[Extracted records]
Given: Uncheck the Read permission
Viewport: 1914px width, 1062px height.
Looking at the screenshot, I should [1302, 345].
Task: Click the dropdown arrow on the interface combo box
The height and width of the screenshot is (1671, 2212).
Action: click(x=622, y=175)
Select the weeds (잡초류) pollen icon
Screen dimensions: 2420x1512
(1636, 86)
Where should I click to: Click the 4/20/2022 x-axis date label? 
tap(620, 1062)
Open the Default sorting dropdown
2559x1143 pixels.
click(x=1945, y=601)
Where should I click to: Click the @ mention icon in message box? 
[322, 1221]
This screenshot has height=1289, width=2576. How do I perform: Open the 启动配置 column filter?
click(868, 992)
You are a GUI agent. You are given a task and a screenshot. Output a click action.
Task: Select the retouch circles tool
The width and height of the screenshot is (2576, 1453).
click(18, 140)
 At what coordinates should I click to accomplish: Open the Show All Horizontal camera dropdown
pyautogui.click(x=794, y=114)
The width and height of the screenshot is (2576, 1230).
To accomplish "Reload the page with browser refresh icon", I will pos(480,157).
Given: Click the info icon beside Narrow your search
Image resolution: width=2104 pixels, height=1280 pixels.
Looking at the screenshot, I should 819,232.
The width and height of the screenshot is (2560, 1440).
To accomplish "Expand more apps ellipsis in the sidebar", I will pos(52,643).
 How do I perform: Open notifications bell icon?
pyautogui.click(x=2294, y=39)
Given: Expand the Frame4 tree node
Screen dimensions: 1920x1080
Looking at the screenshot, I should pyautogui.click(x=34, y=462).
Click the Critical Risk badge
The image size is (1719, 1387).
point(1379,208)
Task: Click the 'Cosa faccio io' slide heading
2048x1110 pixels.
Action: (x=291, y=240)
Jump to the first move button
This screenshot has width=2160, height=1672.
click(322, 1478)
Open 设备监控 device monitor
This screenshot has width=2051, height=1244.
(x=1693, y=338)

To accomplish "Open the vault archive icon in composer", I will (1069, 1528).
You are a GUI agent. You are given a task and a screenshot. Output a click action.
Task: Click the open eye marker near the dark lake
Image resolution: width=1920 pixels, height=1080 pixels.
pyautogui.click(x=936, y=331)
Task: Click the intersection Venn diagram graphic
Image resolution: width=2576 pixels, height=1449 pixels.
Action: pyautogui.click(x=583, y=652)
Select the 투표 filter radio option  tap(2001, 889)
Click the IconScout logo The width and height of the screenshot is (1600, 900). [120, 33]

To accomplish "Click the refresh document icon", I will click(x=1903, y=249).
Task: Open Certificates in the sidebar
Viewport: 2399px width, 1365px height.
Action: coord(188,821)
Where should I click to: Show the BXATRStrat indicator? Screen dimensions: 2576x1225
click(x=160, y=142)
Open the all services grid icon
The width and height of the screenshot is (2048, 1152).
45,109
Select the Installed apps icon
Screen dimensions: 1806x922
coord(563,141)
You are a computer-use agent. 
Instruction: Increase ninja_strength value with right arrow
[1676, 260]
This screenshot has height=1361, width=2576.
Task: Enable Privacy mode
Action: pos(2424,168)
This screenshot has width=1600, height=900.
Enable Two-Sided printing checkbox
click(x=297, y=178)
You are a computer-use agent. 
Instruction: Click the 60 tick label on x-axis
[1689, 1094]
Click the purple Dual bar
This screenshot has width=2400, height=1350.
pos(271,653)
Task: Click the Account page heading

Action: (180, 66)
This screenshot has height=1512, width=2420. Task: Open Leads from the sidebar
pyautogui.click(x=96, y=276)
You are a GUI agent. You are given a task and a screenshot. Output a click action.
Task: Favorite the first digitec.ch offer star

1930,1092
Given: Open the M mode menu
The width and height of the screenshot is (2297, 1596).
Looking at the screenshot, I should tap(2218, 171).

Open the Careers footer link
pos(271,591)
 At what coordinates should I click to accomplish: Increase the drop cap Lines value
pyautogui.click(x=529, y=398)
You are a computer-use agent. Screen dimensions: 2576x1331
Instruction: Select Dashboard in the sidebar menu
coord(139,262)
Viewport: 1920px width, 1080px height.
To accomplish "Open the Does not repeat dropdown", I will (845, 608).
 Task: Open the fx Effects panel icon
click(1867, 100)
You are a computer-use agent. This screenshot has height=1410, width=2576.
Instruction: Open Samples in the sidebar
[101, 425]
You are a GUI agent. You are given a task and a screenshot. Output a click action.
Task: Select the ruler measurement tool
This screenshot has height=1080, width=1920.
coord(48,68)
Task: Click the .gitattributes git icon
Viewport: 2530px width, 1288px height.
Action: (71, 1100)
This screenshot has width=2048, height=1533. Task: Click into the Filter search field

■ **Prompt**
Write down all the entries again without a single difference.

■ **Answer box**
Given: Uncheck the Read permission
Viewport: 1914px width, 1062px height.
Looking at the screenshot, I should [1302, 345].
Task: Click the dropdown arrow on the interface combo box
The height and width of the screenshot is (1671, 2212).
Action: click(x=622, y=175)
Select the weeds (잡초류) pollen icon
Screen dimensions: 2420x1512
(1636, 86)
Where should I click to: Click the 4/20/2022 x-axis date label? 
tap(620, 1062)
Open the Default sorting dropdown
2559x1143 pixels.
click(x=1945, y=601)
Where should I click to: Click the @ mention icon in message box? 
[322, 1221]
This screenshot has height=1289, width=2576. How do I perform: Open the 启动配置 column filter?
click(868, 992)
You are a GUI agent. You are given a task and a screenshot. Output a click action.
Task: Select the retouch circles tool
The width and height of the screenshot is (2576, 1453).
click(18, 140)
 At what coordinates should I click to accomplish: Open the Show All Horizontal camera dropdown
pyautogui.click(x=794, y=114)
The width and height of the screenshot is (2576, 1230).
To accomplish "Reload the page with browser refresh icon", I will pos(480,157).
Given: Click the info icon beside Narrow your search
Image resolution: width=2104 pixels, height=1280 pixels.
Looking at the screenshot, I should 819,232.
The width and height of the screenshot is (2560, 1440).
To accomplish "Expand more apps ellipsis in the sidebar", I will pos(52,643).
 How do I perform: Open notifications bell icon?
pyautogui.click(x=2294, y=39)
Given: Expand the Frame4 tree node
Screen dimensions: 1920x1080
Looking at the screenshot, I should pyautogui.click(x=34, y=462).
Click the Critical Risk badge
The image size is (1719, 1387).
point(1379,208)
Task: Click the 'Cosa faccio io' slide heading
2048x1110 pixels.
Action: (x=291, y=240)
Jump to the first move button
This screenshot has width=2160, height=1672.
click(322, 1478)
Open 设备监控 device monitor
This screenshot has width=2051, height=1244.
(x=1693, y=338)

To accomplish "Open the vault archive icon in composer", I will (1069, 1528).
You are a GUI agent. You are given a task and a screenshot. Output a click action.
Task: Click the open eye marker near the dark lake
Image resolution: width=1920 pixels, height=1080 pixels.
pyautogui.click(x=936, y=331)
Task: Click the intersection Venn diagram graphic
Image resolution: width=2576 pixels, height=1449 pixels.
Action: pyautogui.click(x=583, y=652)
Select the 투표 filter radio option  tap(2001, 889)
Click the IconScout logo The width and height of the screenshot is (1600, 900). [120, 33]

To accomplish "Click the refresh document icon", I will click(x=1903, y=249).
Task: Open Certificates in the sidebar
Viewport: 2399px width, 1365px height.
Action: coord(188,821)
Where should I click to: Show the BXATRStrat indicator? Screen dimensions: 2576x1225
click(x=160, y=142)
Open the all services grid icon
The width and height of the screenshot is (2048, 1152).
45,109
Select the Installed apps icon
Screen dimensions: 1806x922
coord(563,141)
You are a computer-use agent. 
Instruction: Increase ninja_strength value with right arrow
[1676, 260]
This screenshot has height=1361, width=2576.
Task: Enable Privacy mode
Action: pos(2424,168)
This screenshot has width=1600, height=900.
Enable Two-Sided printing checkbox
click(x=297, y=178)
You are a computer-use agent. 
Instruction: Click the 60 tick label on x-axis
[1689, 1094]
Click the purple Dual bar
This screenshot has width=2400, height=1350.
pos(271,653)
Task: Click the Account page heading

Action: (180, 66)
This screenshot has height=1512, width=2420. Task: Open Leads from the sidebar
pyautogui.click(x=96, y=276)
You are a GUI agent. You are given a task and a screenshot. Output a click action.
Task: Favorite the first digitec.ch offer star

1930,1092
Given: Open the M mode menu
The width and height of the screenshot is (2297, 1596).
Looking at the screenshot, I should tap(2218, 171).

Open the Careers footer link
pos(271,591)
 At what coordinates should I click to accomplish: Increase the drop cap Lines value
pyautogui.click(x=529, y=398)
You are a computer-use agent. Screen dimensions: 2576x1331
Instruction: Select Dashboard in the sidebar menu
coord(139,262)
Viewport: 1920px width, 1080px height.
To accomplish "Open the Does not repeat dropdown", I will (845, 608).
 Task: Open the fx Effects panel icon
click(1867, 100)
You are a computer-use agent. This screenshot has height=1410, width=2576.
Instruction: Open Samples in the sidebar
[101, 425]
You are a GUI agent. You are given a task and a screenshot. Output a click action.
Task: Select the ruler measurement tool
This screenshot has height=1080, width=1920.
coord(48,68)
Task: Click the .gitattributes git icon
Viewport: 2530px width, 1288px height.
Action: (71, 1100)
This screenshot has width=2048, height=1533. Task: Click into the Filter search field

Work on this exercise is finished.